ハダカカメガイ Clione elegantissima Dall, 1871

ハダカカメガイ Clione elegantissima

Location
日本>北海道>羅臼>ロウソク岩
Date
2026/04/12
Size
8mm
Depth
1.0m
Water temperature
-2.0℃

ハダカカメガイとは

北太平洋・オホーツク海の寒流域に分布する裸殻翼足類で、いわゆる「クリオネ」の通称で親しまれる小型の浮遊性ウミウシ類。
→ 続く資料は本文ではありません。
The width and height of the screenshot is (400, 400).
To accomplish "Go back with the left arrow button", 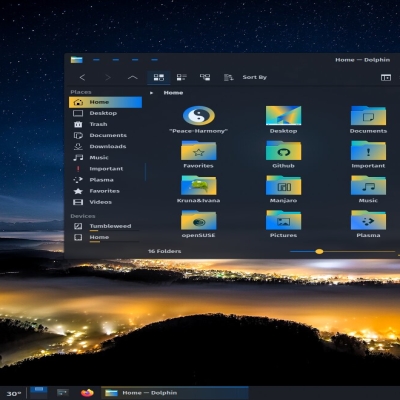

半透明の体に淡い赤橙色の頭部と内臓塊が透けて見え、左右一対の翼足を羽ばたかせて遊泳する。

特徴

体は半透明で頭部や内臓塊が淡い赤橙色を帯びる、円筒形の浮遊性小型巻貝。幼生期の段階で殻を脱ぎ捨て、成体は完全に殻を持たない。胴体側面に左右一対の翼足が発達し、これを羽ばたかせて遊泳する。摂食時には頭部から 6 本の口円錐 (3 対) を瞬時に展開して獲物の殻を捕らえ、続いて口内のキチン質の鉤を伸ばして軟体を引き出す。北太平洋・オホーツク海産個体は最大で全長 30 mm 前後で、北大西洋〜北極海産の Clione limacina (最大 70〜85 mm) よりも明らかに小型。一般には「クリオネ」の通称で親しまれている。

分布

原記載 (Dall, 1871) は東カムチャツカ (ロシア極東) の標本にもとづく。北太平洋表層〜オホーツク海の寒流域に分布し、日本ではオホーツク海南部に多産する。流氷下や氷縁域でも観察され、南限の記録は茨城県大洗 (稲葉・奥谷, 1999)。長年にわたって Clione limacina として同定されてきたが、Yamazaki & Kuwahara (2017) が分子・形態・行動の総合的根拠から北太平洋個体群を別種として整理し、Dall (1871) の Clione elegantissima を valid 名として復活させた。さらに同地域には別種 Clione okhotensis Yamazaki & Kuwahara, 2017 (北海道紋別、浅海、体長 8 mm) および Clione japonica Yamazaki, Shimada & Zhang, 2025 (富山湾深層、隠蔽種、体長 5 mm) が同所的に分布する。

種小名の由来

種小名 elegantissima はラテン語 elegans (優美な、上品な) の最上級女性形で「最も優美な」を意味する。属名 Clione はギリシャ神話の海のニンフ「クリオ (Cleio)」に由来する。

補足

裸殻翼足類に属し、生涯を外洋で過ごす完全浮遊性のウミウシ類。雌雄同体で、産卵期は春から夏。寿命は少なくとも 2 年に及ぶ。成体は同所的に分布する有殻翼足類のミジンウキマイマイ Limacina helicina をほぼ専食し、捕食所要時間は 1 個体あたり約 30 分とされる。Limacina 類は海洋酸性化による炭酸カルシウム殻の溶解に脆弱で、その捕食者である本種も極域生態系の指標種として注目されている。和名「ハダカカメガイ」は「裸の亀貝」の意で、殻を持つ翼足類 (亀貝類) との対比による。